> Source
%%

As a result, subduction-related processes are the subject of broad public and scientific interest. The key goal of this work is to understand how fluids (superheated water at high pressures) drive subduction magmatism, which is manifest in volcanoes at the earth’s surface. Under this project, chemical data will be collected on volcanic rocks of the Aleutian Island Arc.
Data collection will focus on the elements boron (B) and molybdenum (Mo), which are relatively water-soluble in earth-surface systems, and as a result, are abundant in seawater and are easily transferred to rocks that underlie the ocean basins. When subduction pushes the hydrated oceanic crust back into the Earth’s interior, the water is driven out of the rocks by chemical reactions that produce fluids rich in B and Mo.
Under the extreme pressures and temperatures of the Earth’s interior, fluids lower the melting point of the rocks that they encounter and trigger the melting processes that lead to volcanic eruptions at the Earth’s surface. In turn, the concentrations of B and Mo in these volcanic rocks reveal key information about the paths that the fluids follow and the rocks that are melted along the way.
Immediate societal benefit of this work will be research training of the graduate students who will be supported under the project. The project also initiates an after-school intern program for students from Dreher High School, in Columbia, South Carolina. The student interns will assist with sample preparation, data reduction, and data management.
The interns will also produce a small data set of their own as a final project. The goals of the program are to expose high-school students to areas of applied chemistry and to NSF-funded research in the earth sciences.
The key technical goal of the project is to take advantage of the fluid-mobile behavior of boron and molybdenum in order to distinguish the competing roles of subduction inputs (sediments, serpentinite and altered basaltic crust) in the generation of the Aleutian Arc magmas. We will collect B and Mo isotope data for subduction inputs (sediment, altered oceanic crust, abyssal peridotite) and outputs (volcanic rocks) along the Aleutian arc and link the chemical results to physical parameters such as subduction rate, sediment flux, and thermal parameter, which change systematically along the arc.
Boron isotopes are used as tracers of fluid pathways, which also respond to changes in the thermal state of the subducting plate. The importance of Mo isotopes stems from their value as a tracer of both fluids and sediment type. The combined B and Mo isotope tracers and Aleutian natural laboratory create opportunities to distinguish sources in subducted sediment, serpentinite, and altered oceanic crust, especially at the point along the arc where the Amlia Fracture Zone enters the trench, and in the western-most Aleutians, where hot-slab effects are uniquely well expressed.
This award reflects NSF's statutory mission and has been deemed worthy of support through evaluation using the Foundation's intellectual merit and broader impacts review criteria.

%%

> Raw data
%%

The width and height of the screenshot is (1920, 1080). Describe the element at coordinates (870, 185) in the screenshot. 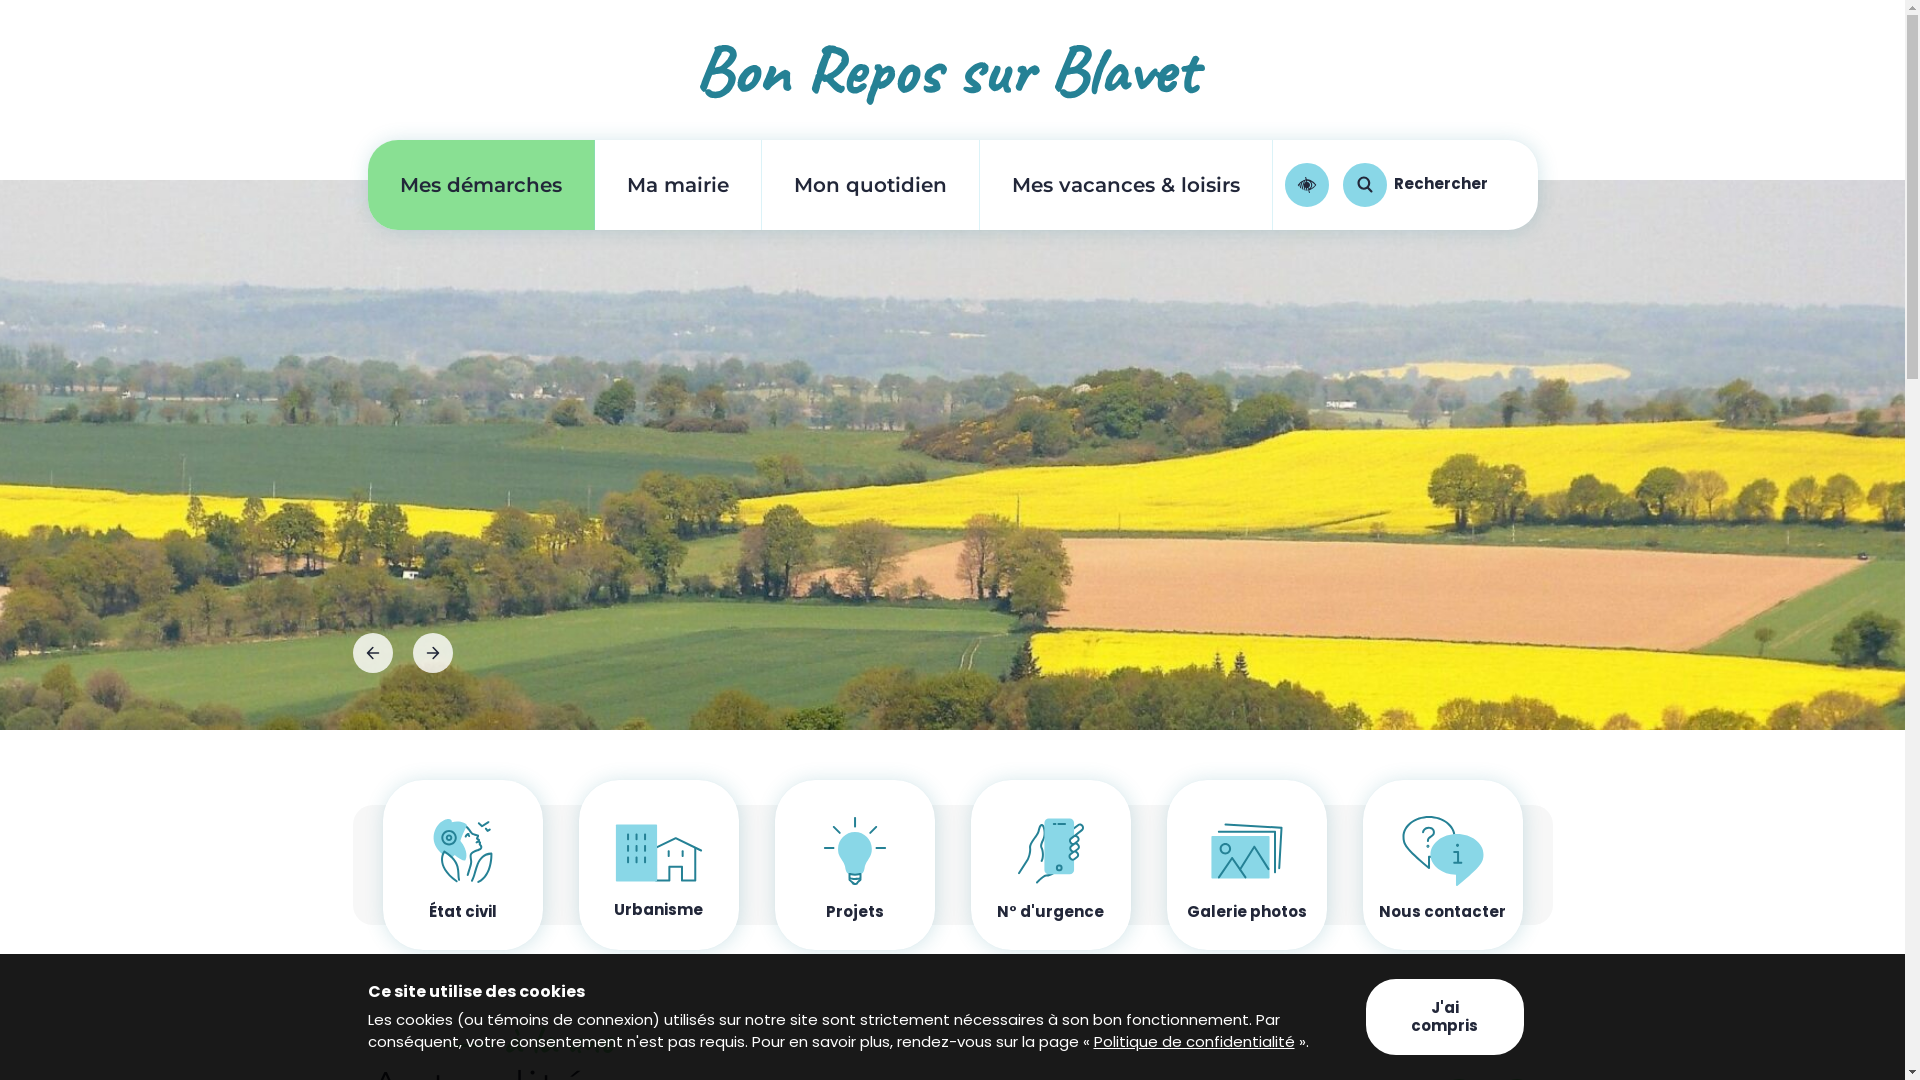

I see `Mon quotidien` at that location.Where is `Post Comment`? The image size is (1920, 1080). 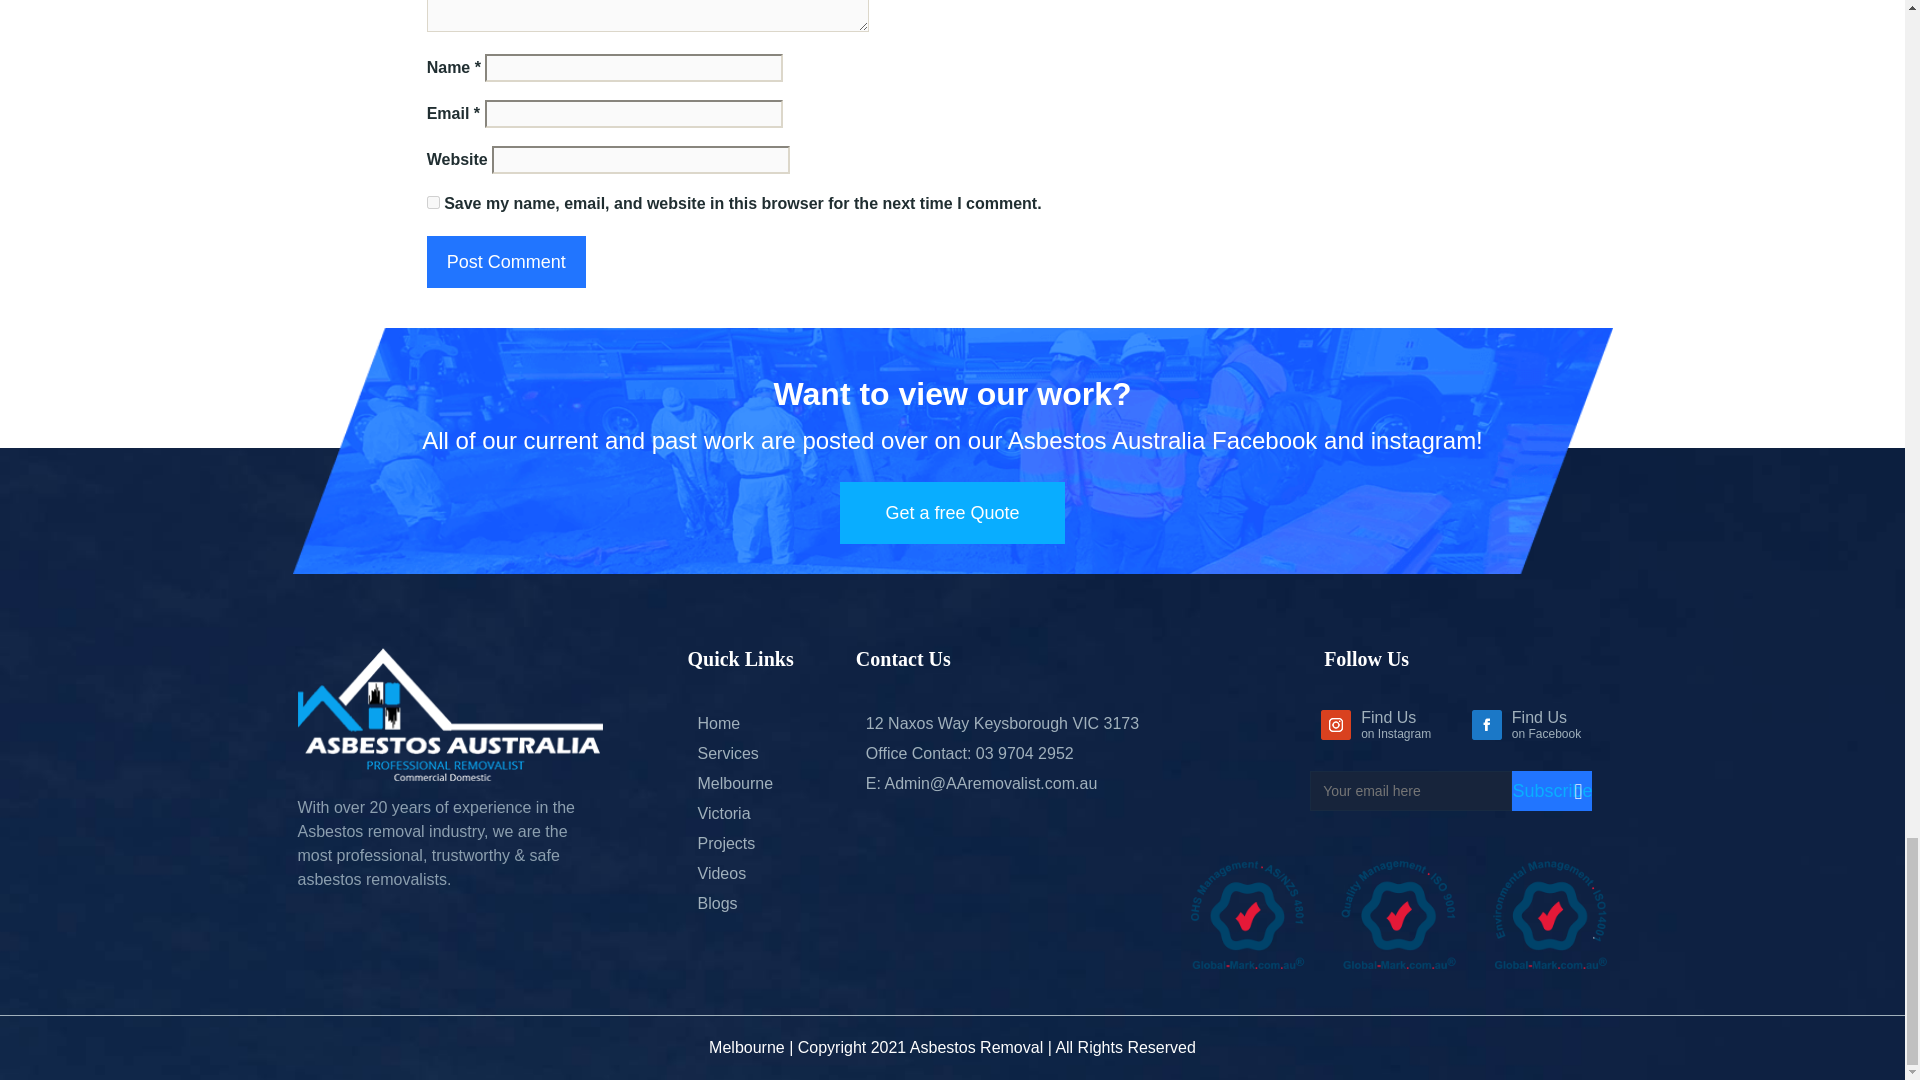
Post Comment is located at coordinates (506, 262).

%%

> Requirement 1
Decide whether each statement agrees with the subduction project summary, and answer yes or no, quoting the words from the summary that settle it: (a) The high-school interns will produce a small data set of their own as a final project. (b) Boron and molybdenum are described as scarce in seawater. (c) Molybdenum isotopes are valued as a tracer of both fluids and sediment type.
> Requirement 2
Retype the subduction project summary word for word, everything from "Data collection will" down to "in B and Mo.".
Draw only on the subduction project summary when you answer.

> Complete response 1
(a) Yes: "The interns will also produce a small data set of their own as a final project."
(b) No: "are abundant in seawater"
(c) Yes: "The importance of Mo isotopes stems from their value as a tracer of both fluids and sediment type."

> Complete response 2
Data collection will focus on the elements boron (B) and molybdenum (Mo), which are relatively water-soluble in earth-surface systems, and as a result, are abundant in seawater and are easily transferred to rocks that underlie the ocean basins. When subduction pushes the hydrated oceanic crust back into the Earth’s interior, the water is driven out of the rocks by chemical reactions that produce fluids rich in B and Mo.